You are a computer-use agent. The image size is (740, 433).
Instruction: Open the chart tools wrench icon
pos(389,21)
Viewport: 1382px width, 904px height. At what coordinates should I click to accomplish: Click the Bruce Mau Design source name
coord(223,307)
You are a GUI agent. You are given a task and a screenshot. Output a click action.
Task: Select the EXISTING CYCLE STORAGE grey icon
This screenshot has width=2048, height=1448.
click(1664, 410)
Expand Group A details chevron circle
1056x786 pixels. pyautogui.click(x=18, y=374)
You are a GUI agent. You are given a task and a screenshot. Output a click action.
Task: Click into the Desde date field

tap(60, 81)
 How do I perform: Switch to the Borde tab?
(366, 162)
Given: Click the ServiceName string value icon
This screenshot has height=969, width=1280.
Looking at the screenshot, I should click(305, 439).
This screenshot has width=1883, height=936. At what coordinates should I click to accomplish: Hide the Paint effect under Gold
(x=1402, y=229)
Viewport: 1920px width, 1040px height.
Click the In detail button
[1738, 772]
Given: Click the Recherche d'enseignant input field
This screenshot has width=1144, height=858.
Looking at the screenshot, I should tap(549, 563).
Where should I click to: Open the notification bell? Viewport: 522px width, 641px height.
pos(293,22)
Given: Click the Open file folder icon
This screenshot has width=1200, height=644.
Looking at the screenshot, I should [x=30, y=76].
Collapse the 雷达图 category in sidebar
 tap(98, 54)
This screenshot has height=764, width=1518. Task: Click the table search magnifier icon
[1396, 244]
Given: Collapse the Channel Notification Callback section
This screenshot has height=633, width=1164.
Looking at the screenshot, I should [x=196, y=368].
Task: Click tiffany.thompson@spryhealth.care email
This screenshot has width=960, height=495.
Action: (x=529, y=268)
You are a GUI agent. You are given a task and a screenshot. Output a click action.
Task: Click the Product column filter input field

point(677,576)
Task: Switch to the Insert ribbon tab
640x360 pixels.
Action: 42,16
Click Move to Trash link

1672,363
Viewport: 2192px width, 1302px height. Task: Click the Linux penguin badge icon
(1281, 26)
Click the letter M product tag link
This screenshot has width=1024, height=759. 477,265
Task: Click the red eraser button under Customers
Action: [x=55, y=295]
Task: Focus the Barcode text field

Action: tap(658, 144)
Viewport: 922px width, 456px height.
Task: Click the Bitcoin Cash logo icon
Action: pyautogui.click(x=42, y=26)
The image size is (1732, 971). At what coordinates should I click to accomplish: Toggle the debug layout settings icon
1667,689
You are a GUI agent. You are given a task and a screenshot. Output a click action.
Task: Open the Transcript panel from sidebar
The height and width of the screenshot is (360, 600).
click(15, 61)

> _Task goal_
Write out the listing again word for word, starting with the line that contains "Given: Click the Recherche" and going on through the last line of the listing.

> _Task response_
Given: Click the Recherche d'enseignant input field
This screenshot has width=1144, height=858.
Looking at the screenshot, I should tap(549, 563).
Where should I click to: Open the notification bell? Viewport: 522px width, 641px height.
pos(293,22)
Given: Click the Open file folder icon
This screenshot has width=1200, height=644.
Looking at the screenshot, I should [x=30, y=76].
Collapse the 雷达图 category in sidebar
 tap(98, 54)
This screenshot has height=764, width=1518. Task: Click the table search magnifier icon
[1396, 244]
Given: Collapse the Channel Notification Callback section
This screenshot has height=633, width=1164.
Looking at the screenshot, I should [x=196, y=368].
Task: Click tiffany.thompson@spryhealth.care email
This screenshot has width=960, height=495.
Action: (x=529, y=268)
You are a GUI agent. You are given a task and a screenshot. Output a click action.
Task: Click the Product column filter input field

point(677,576)
Task: Switch to the Insert ribbon tab
640x360 pixels.
Action: 42,16
Click Move to Trash link

1672,363
Viewport: 2192px width, 1302px height. Task: Click the Linux penguin badge icon
(1281, 26)
Click the letter M product tag link
This screenshot has width=1024, height=759. 477,265
Task: Click the red eraser button under Customers
Action: [x=55, y=295]
Task: Focus the Barcode text field

Action: tap(658, 144)
Viewport: 922px width, 456px height.
Task: Click the Bitcoin Cash logo icon
Action: pyautogui.click(x=42, y=26)
The image size is (1732, 971). At what coordinates should I click to accomplish: Toggle the debug layout settings icon
1667,689
You are a GUI agent. You are given a task and a screenshot. Output a click action.
Task: Open the Transcript panel from sidebar
The height and width of the screenshot is (360, 600).
click(15, 61)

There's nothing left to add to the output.